A menos de dois metros dela, com o vestido manchado de sangue, a mãe está sentada, com as mãos também feridas sobre a mesa. Com o olhar perdido, não fala, não chora, não se manifesta. A suspeita é de que tenham sido acusadas de cometer furtos na região.
Há registros ainda nas comunidades do Território do Bem e em outros bairros de Vitória. Em um deles um homem é espancado com madeira e, ao final, obrigado a colocar as mãos abertas e juntas sobre a cabeça, que são atingidas por um disparo de arma de fogo.
Em outro vídeo uma vítima, além do espancamento, é arrastada pelas ruas do bairro antes de ser executada.
E tem a situação de uma jovem que, além das agressões, teve os cabelos cortados. Ela teria ido a uma festa no bairro vizinho, sob influência de outra facção criminosa. Todos os casos são marcados por muito sofrimento.
Tribunal do Crime
A justiça paralela praticada pelo tribunal do crime atinge até quem não integra as facções criminosas. Os grupos ouvem, julgam e executam em poucos minutos com base em regras por eles definidas e que vão desde brigas, acusações de furtos, visitas a comunidades rivais, entre outros problemas, ou decidindo até quem deve viver.
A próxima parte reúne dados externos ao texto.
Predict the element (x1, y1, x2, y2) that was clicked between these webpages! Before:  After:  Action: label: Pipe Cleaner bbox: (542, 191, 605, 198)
Mas há execuções contra os integrantes do grupo criminoso, como o caso citado no início do texto em que a vítima foi espancada, arrastada pelas ruas e morta. Outro exemplo está em uma denúncia do Ministério Público do Espírito Santo (MPES), de um traficante que teve a cabeça arrancada e o corpo queimado. Práticas já adotadas em facções do Rio e de outros estados.
Ao ser ouvido pela coluna, o comandante da Polícia Militar do Espírito Santo (PMES), coronel Douglas Caus, relata que este tipo de crime tem o objetivo de servir de exemplo para a comunidade. “São pessoas perigosas que não praticam seus crimes às escondidas. Pelo contrário, dão publicidade, divulgam em redes sociais para mostrar crueldade, força, para coagir os moradores a cumprirem suas ordens”, diz.
Informa que no Território do Bem, onde foram registrados vários casos de justiçamento, foi instalada a 6ª Companhia do 1º Batalhão, com policiais que fazem o patrulhamento a pé na comunidade, à noite e durante o dia.
“Nosso objetivo é inibir este tipo de crime com a presença diária do policiamento, o que dará menos espaço para que fiquem soltos e pratiquem estes e outros crimes. Queremos também aumentar a integração com a comunidade, para que se sintam seguros e possam até denunciar este tipo de situação”, pontua o comandante.